Muitas pessoas acreditam que um contrato só tem validade quando está por escrito e assinado. Porém, no dia a dia, diversos acordos são feitos apenas por conversa — seja para prestação de serviços, aluguel, compra e venda ou empréstimos.
A dúvida é comum: um contrato verbal realmente tem valor jurídico?
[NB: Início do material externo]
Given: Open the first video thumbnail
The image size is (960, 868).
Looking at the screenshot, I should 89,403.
Quando o acordo acontece apenas na palavra
O contrato verbal existe quando duas ou mais pessoas chegam a um acordo, mesmo sem documento escrito. Isso acontece com frequência em situações como:
• Prestação de serviços informais
• Empréstimos entre conhecidos
• Pequenos contratos de compra e venda
• Combinações de pagamento parcelado
• Acordos de trabalho ou locação feitos verbalmente
Nesses casos, o acordo pode ser válido desde que exista consenso entre as partes.
Contrato verbal é legal?
Sim. A lei brasileira reconhece contratos verbais.
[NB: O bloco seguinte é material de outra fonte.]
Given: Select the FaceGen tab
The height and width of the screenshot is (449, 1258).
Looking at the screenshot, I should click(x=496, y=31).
Em regra, o contrato não precisa estar no papel para existir. O mais importante é que haja acordo de vontade entre as partes, com definição do que foi combinado.
No entanto, alguns tipos específicos de contrato exigem forma escrita por lei, como certos negócios imobiliários ou garantias formais.
O grande problema: provar o que foi combinado
Embora seja válido, o contrato verbal pode gerar dificuldades quando surge um conflito.
Sem documento assinado, pode ser mais difícil demonstrar:
• O valor combinado
• Prazos de pagamento
• Obrigações de cada parte
• Condições do acordo
• Se houve descumprimento
Nessas situações, provas como mensagens, áudios, testemunhas, comprovantes de pagamento e conversas podem ajudar a demonstrar que o contrato existiu.
O que pode ser feito em caso de descumprimento?
Quando uma das partes não cumpre o acordo verbal, é possível:
• Tentar resolver a situação de forma amigável
• Reunir provas do combinado
• Registrar comunicações e cobranças
• Buscar orientação jurídica
• Ingressar com ação judicial, quando necessário
Mesmo sem papel assinado, o direito pode ser reconhecido se houver provas suficientes.
Atenção
O contrato verbal pode ser válido, mas o contrato escrito traz mais segurança para todos os envolvidos.
Sempre que possível, formalizar o acordo evita dúvidas futuras e reduz riscos de conflitos.
Se um acordo feito apenas na palavra gerou prejuízo, a situação pode ser analisada juridicamente.
Nem todo contrato precisa de assinatura — mas todo direito precisa poder ser comprovado.